Starting with the line that has "Private Label (834, 2002)" in the records below and stopping after the line that has "Coffetown Press (760, 2112)", output every line exactly and nothing else; skip pictures.

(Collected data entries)
++++

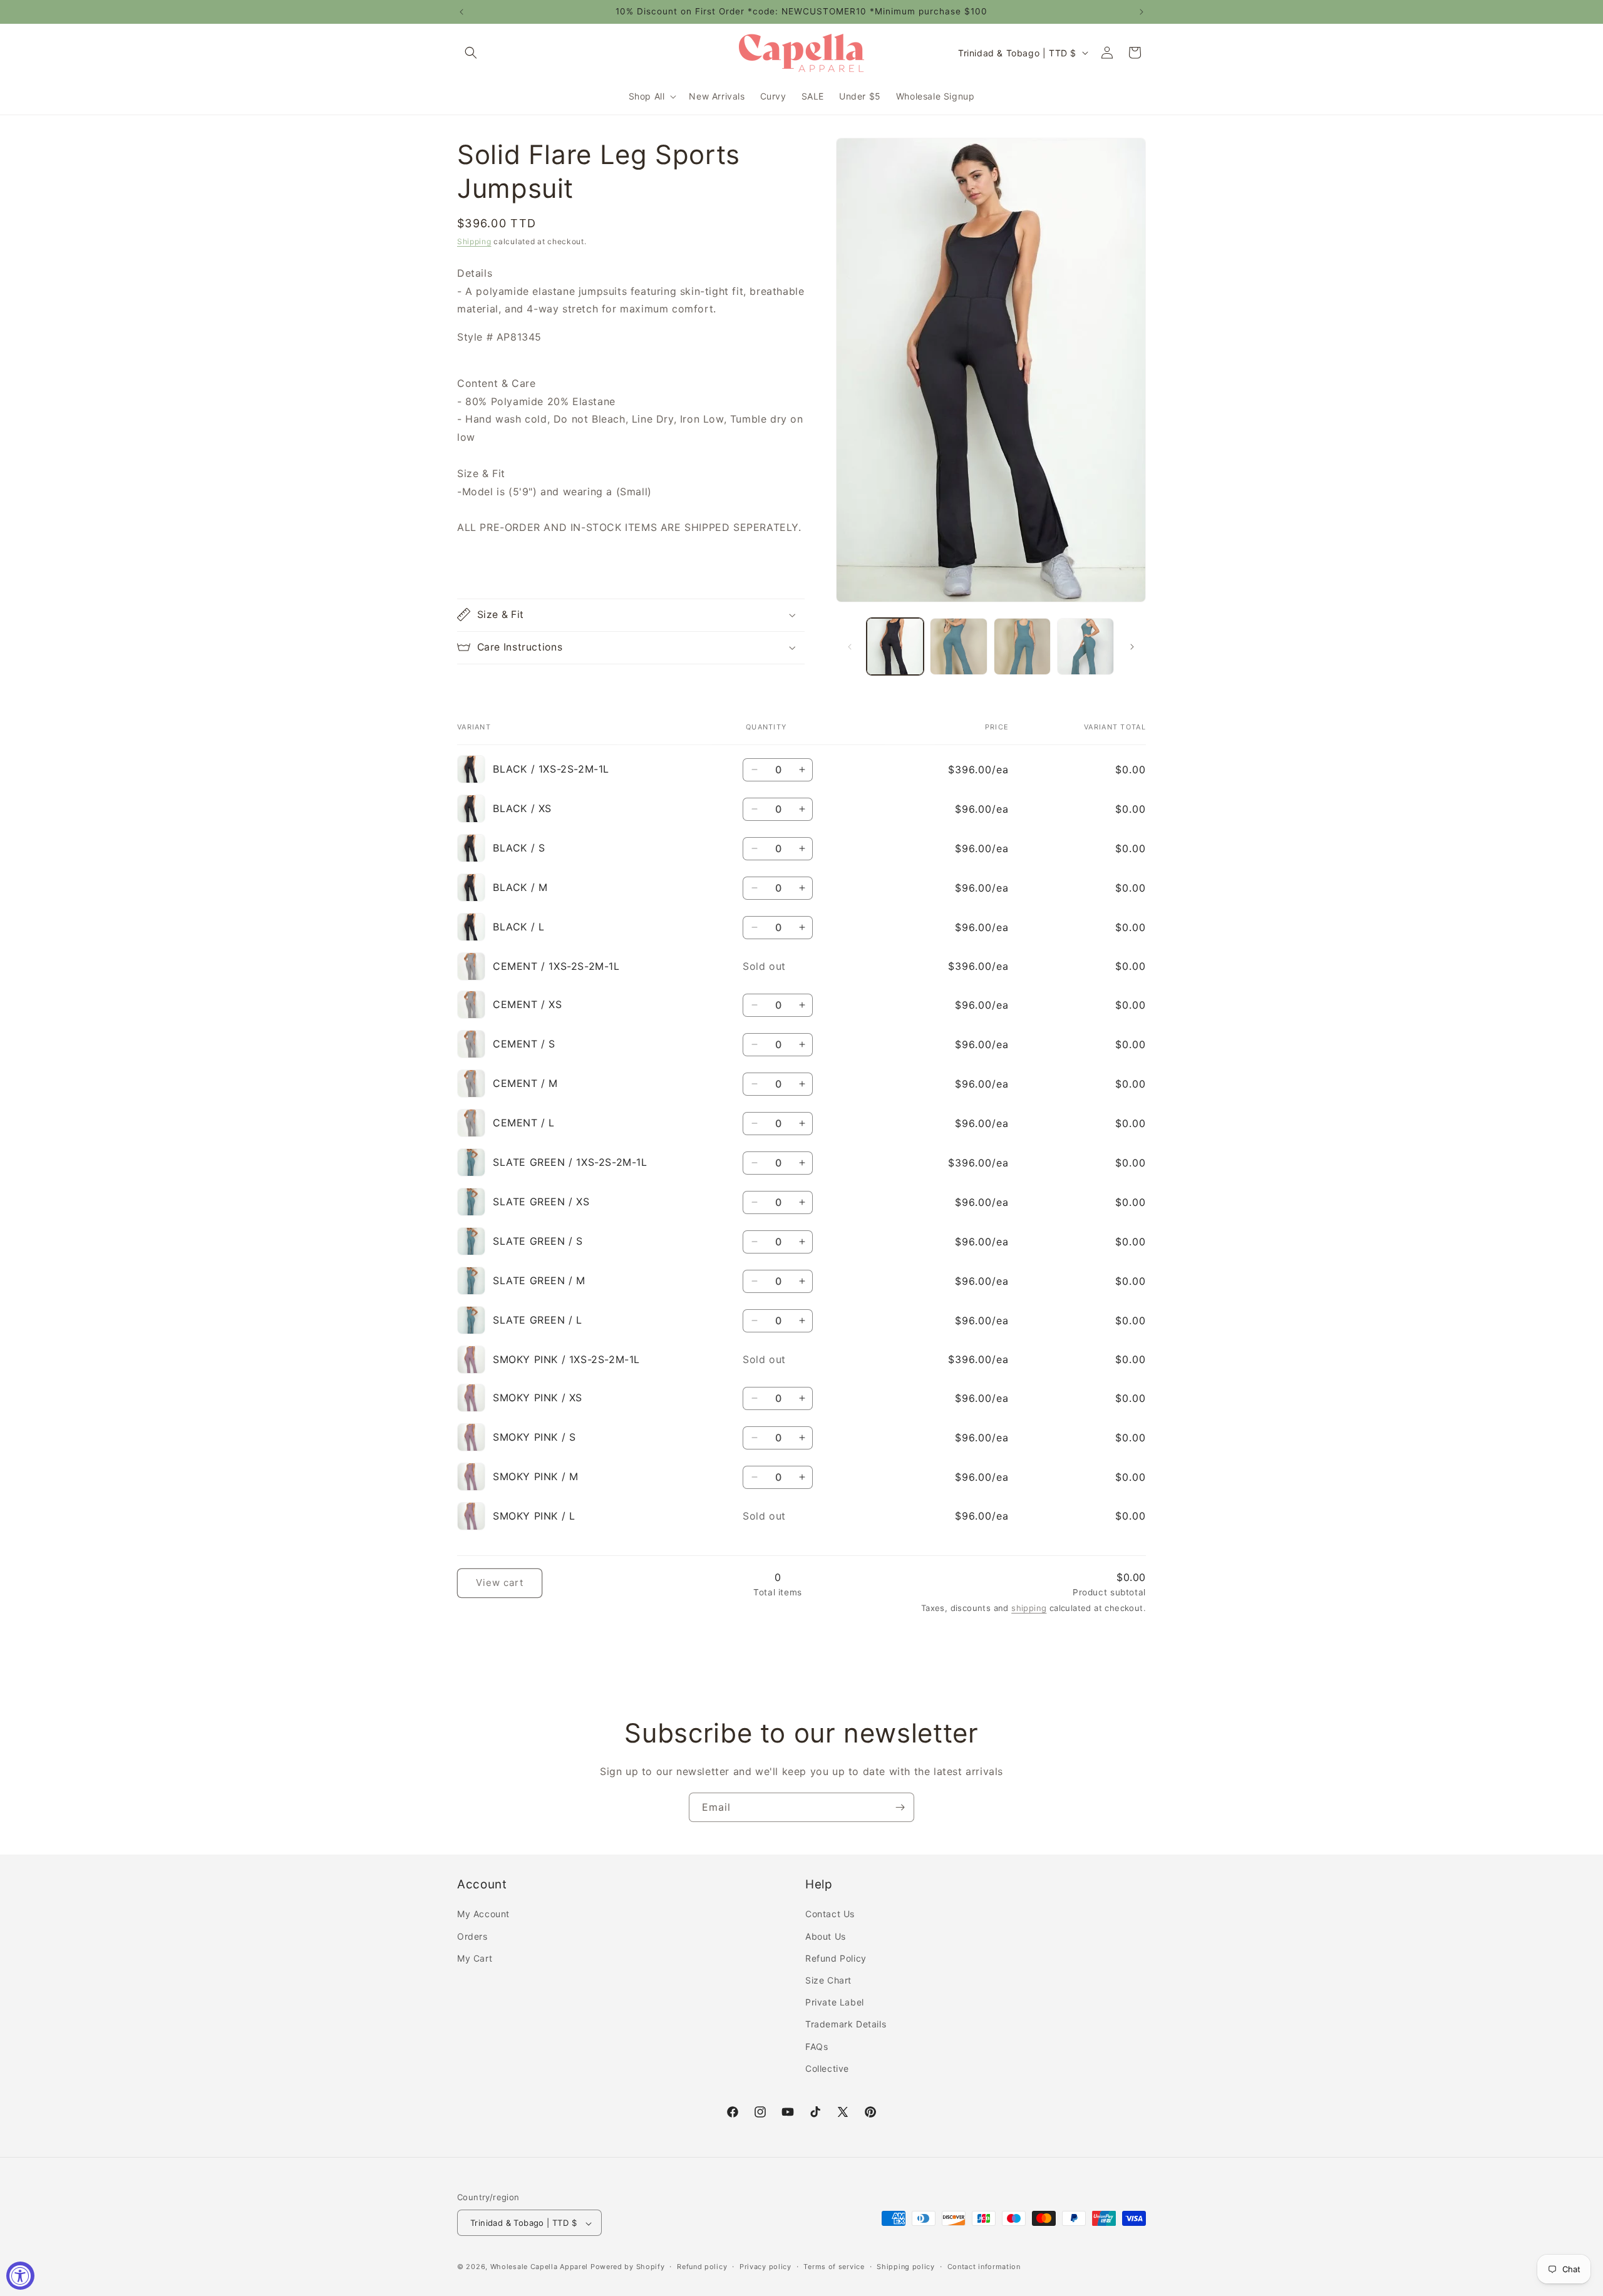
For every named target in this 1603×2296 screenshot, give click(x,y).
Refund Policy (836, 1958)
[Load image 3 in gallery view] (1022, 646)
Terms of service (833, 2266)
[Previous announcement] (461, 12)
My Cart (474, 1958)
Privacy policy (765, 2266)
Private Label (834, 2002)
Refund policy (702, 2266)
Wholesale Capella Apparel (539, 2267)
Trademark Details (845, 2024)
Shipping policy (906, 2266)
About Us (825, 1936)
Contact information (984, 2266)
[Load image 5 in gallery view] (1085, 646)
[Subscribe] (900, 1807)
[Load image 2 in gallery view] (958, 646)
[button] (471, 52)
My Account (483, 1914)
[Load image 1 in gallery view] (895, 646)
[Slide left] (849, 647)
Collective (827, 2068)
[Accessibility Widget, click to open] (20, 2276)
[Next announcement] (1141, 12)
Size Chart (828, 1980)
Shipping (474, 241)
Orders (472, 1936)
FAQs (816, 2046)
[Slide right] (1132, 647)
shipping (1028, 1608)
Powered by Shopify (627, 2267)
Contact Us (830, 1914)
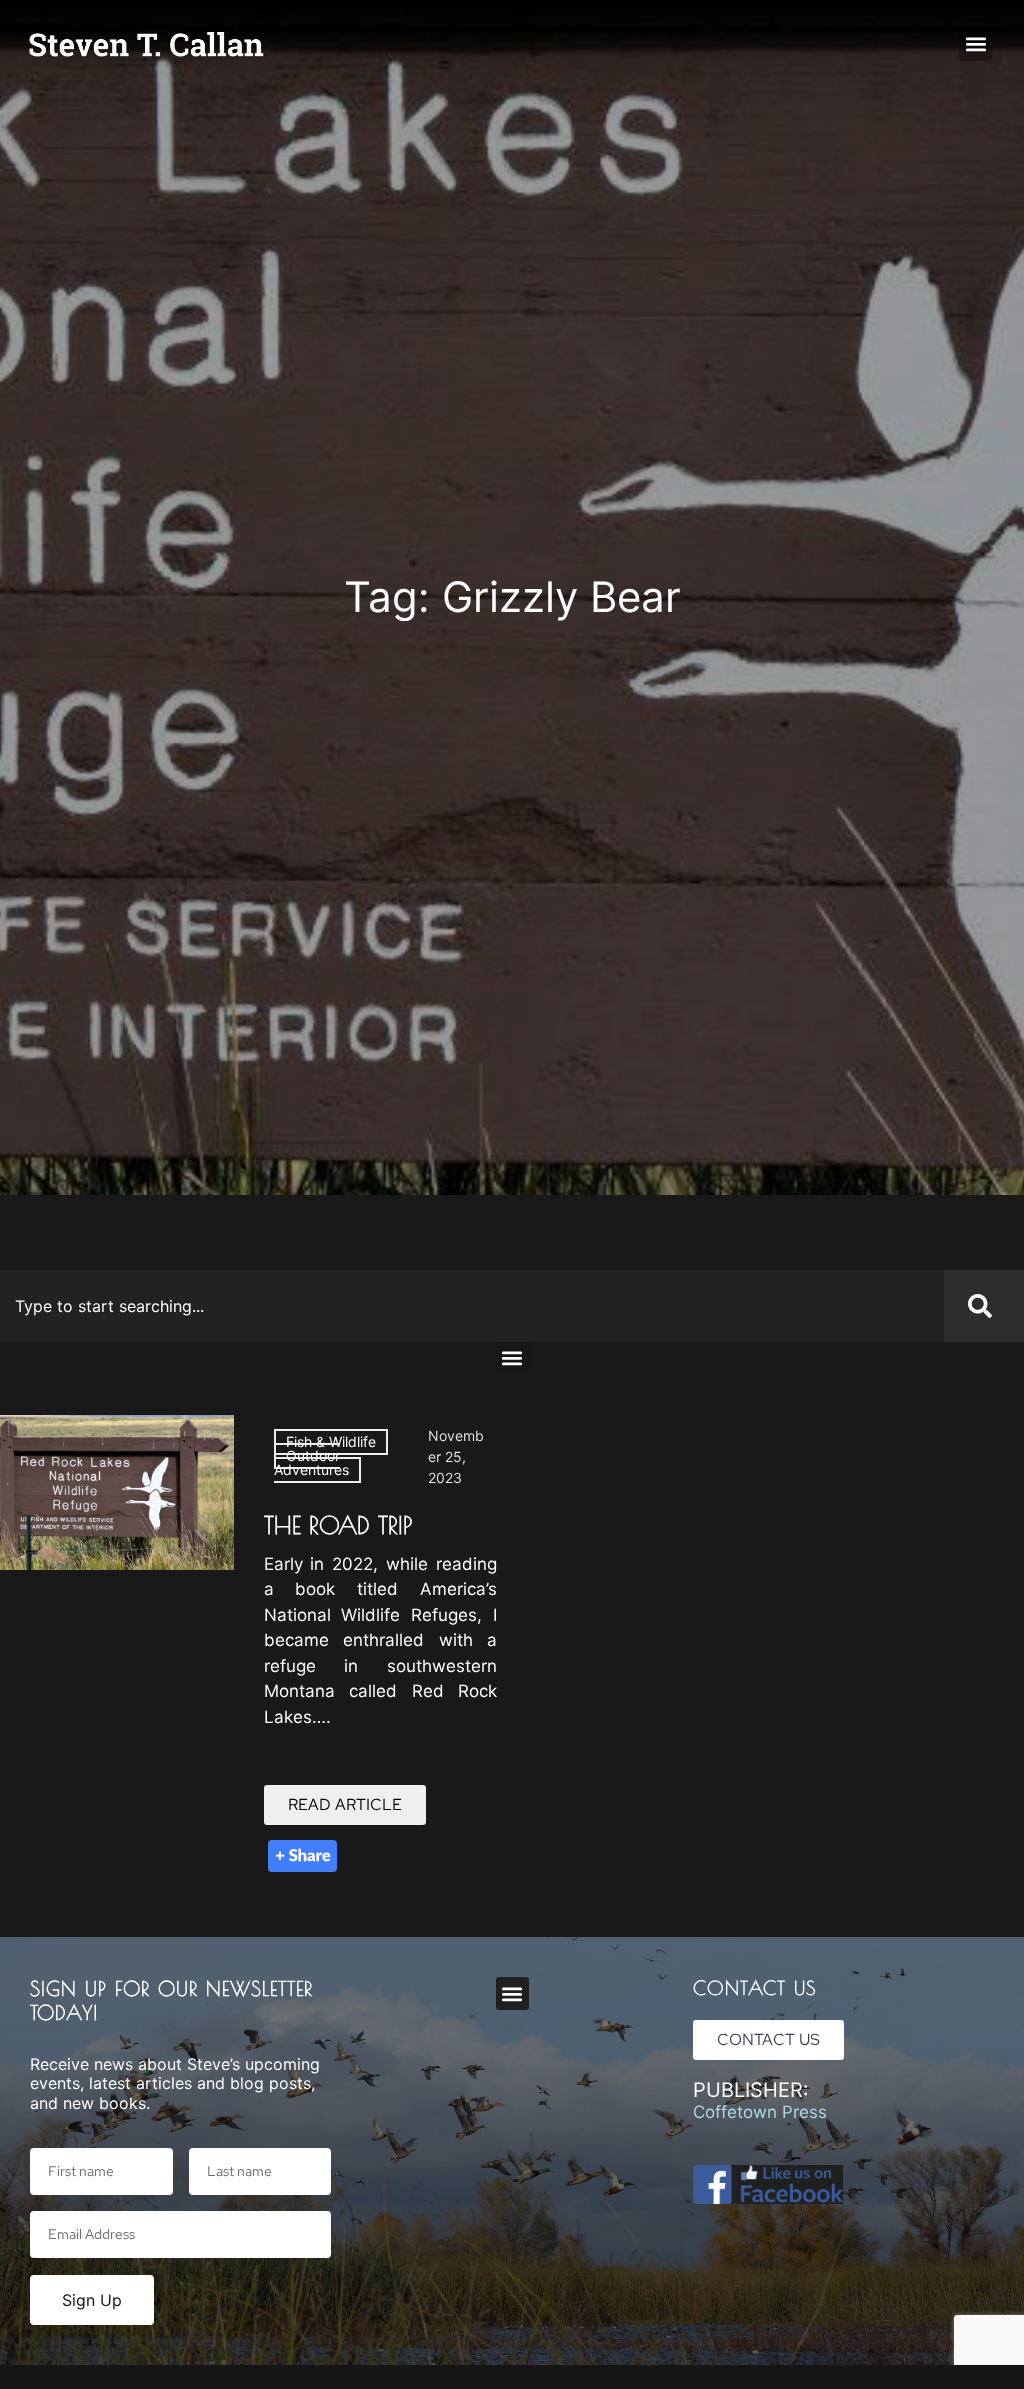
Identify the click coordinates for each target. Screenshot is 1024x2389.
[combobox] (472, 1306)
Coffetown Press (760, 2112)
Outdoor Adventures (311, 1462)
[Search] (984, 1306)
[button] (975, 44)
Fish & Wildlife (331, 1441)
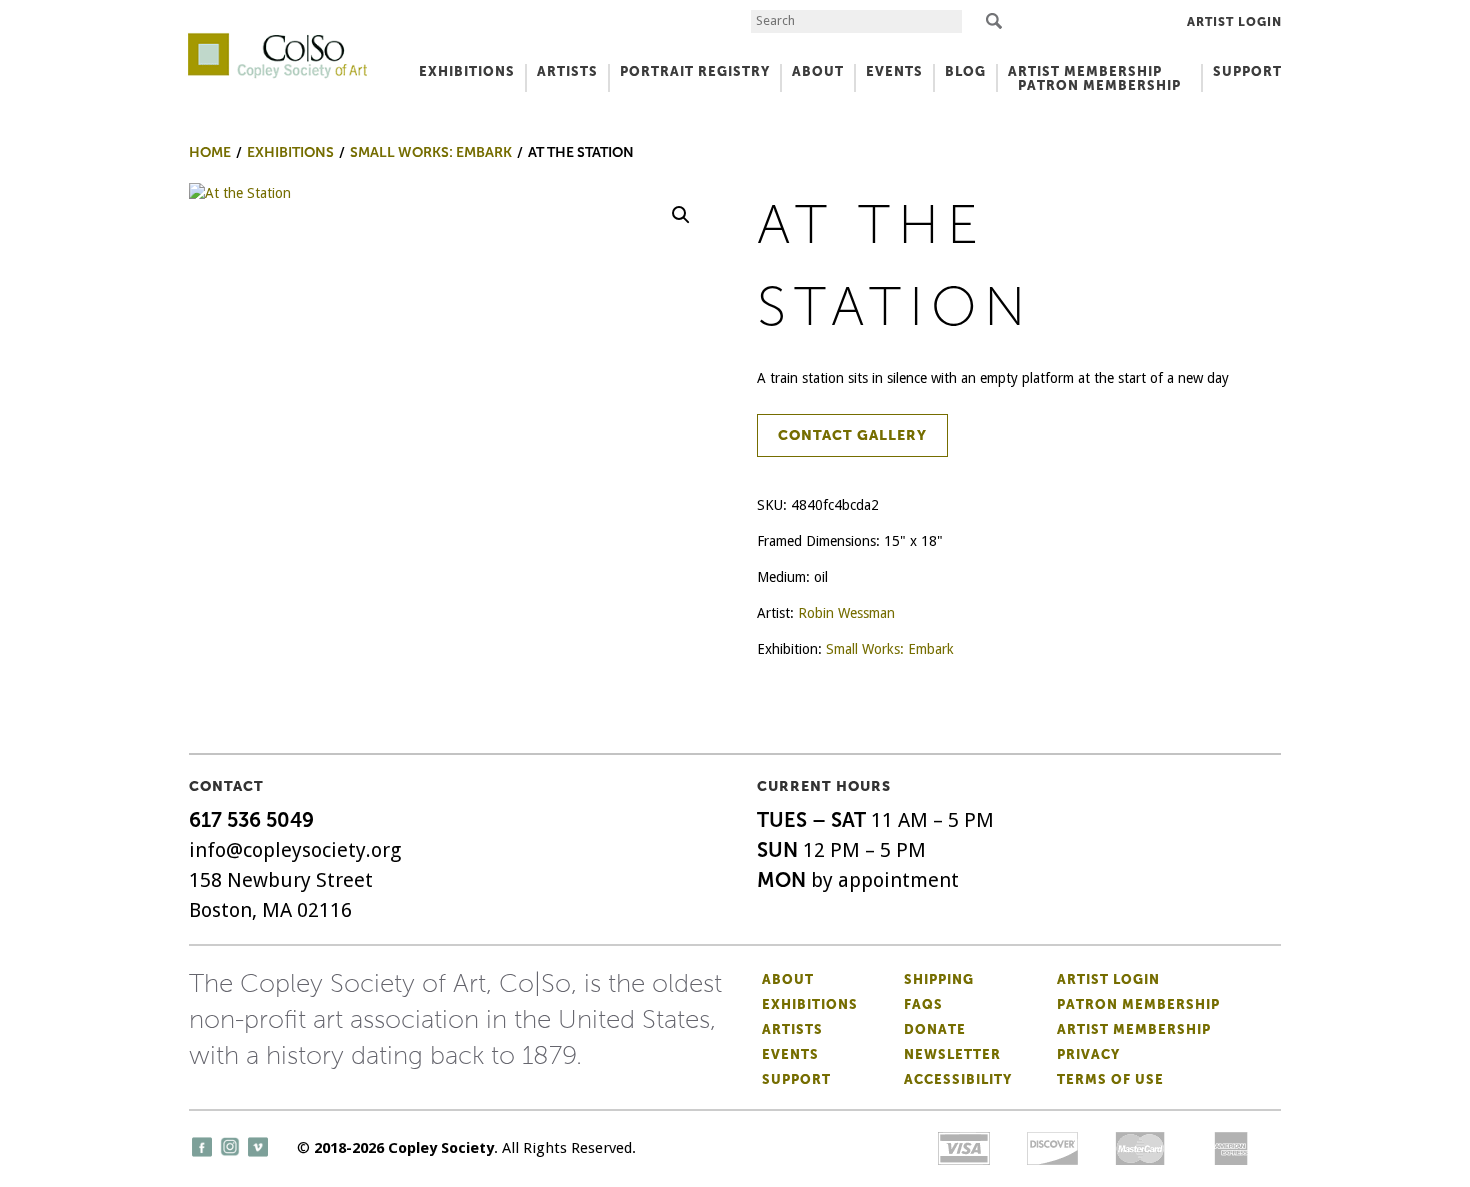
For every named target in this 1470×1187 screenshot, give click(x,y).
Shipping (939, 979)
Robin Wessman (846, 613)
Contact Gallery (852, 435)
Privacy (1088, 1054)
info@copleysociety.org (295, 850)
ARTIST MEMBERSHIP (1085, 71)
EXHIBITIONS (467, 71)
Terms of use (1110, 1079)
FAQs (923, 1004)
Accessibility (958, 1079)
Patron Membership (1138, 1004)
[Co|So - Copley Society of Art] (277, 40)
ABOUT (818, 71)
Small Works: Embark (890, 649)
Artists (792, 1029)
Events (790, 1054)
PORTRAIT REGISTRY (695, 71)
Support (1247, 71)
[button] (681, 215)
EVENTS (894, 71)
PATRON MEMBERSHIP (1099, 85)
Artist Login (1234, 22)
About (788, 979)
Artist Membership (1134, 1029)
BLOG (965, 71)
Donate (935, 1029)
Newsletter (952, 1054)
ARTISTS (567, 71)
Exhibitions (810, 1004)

++++

EXERCISE SOLUTION:
Private Label (834, 2002)
Refund policy (702, 2266)
Wholesale Capella Apparel (539, 2267)
Trademark Details (845, 2024)
Shipping policy (906, 2266)
About Us (825, 1936)
Contact information (984, 2266)
[Load image 5 in gallery view] (1085, 646)
[Subscribe] (900, 1807)
[Load image 2 in gallery view] (958, 646)
[button] (471, 52)
My Account (483, 1914)
[Load image 1 in gallery view] (895, 646)
[Slide left] (849, 647)
Collective (827, 2068)
[Accessibility Widget, click to open] (20, 2276)
[Next announcement] (1141, 12)
Size Chart (828, 1980)
Shipping (474, 241)
Orders (472, 1936)
FAQs (816, 2046)
[Slide right] (1132, 647)
shipping (1028, 1608)
Powered by Shopify (627, 2267)
Contact Us (830, 1914)
Identify the click coordinates for each target. Screenshot is 1024x2389.
[combobox] (472, 1306)
Coffetown Press (760, 2112)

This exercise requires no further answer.